== QUOTED TEXT ==
>> START

Compilation album by Dionne Warwick
- Released: October 31, 1989
- Length: 48:16
- Label: Arista
- Producer: Burt Bacharach; Carole Bayer Sager; Sacha Distel; Gibb-Galuten-Richardson; Dennis Lambert; Barry Manilow; Nick Martinelli; Luther Vandross;

Dionne Warwick chronology
| The Dionne Warwick Collection: Her All-Time Greatest Hits (1989) | Greatest Hits: 1979–1990 (1989) | Dionne Warwick Sings Cole Porter (1990) |

Singles from Greatest Hits: 1979–1990
- "Take Good Care of You and Me" Released: October 1989; "I Don't Need Another Love" Released: March 1990;

= Greatest Hits: 1979–1990 =

Greatest Hits: 1979–1990 is a compilation album by American singer Dionne Warwick. It was released by Arista Records on October 31, 1989 in the United States. The album compromises all singles Warwick released with Arista after leaving her previous label Warner Bros. Records in 1978. It peaked at number 177 on the US Billboard 200.

>> END

== DATA FOR THE TASK ==

>> START

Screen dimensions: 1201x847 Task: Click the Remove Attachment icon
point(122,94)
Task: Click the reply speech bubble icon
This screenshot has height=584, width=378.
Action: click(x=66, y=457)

>> END

== EXERCISES ==
- a) According to the album description, what position did Greatest Hits: 1979–1990 reach on the US Billboard 200?
- b) Switch "icon" to "button" throughout the records and write them out again with everything else left unchanged.

== TASK-BY-TASK SOLUTIONS ==
- a) Number 177

- b)
Screen dimensions: 1201x847 Task: Click the Remove Attachment button
point(122,94)
Task: Click the reply speech bubble button
This screenshot has height=584, width=378.
Action: click(x=66, y=457)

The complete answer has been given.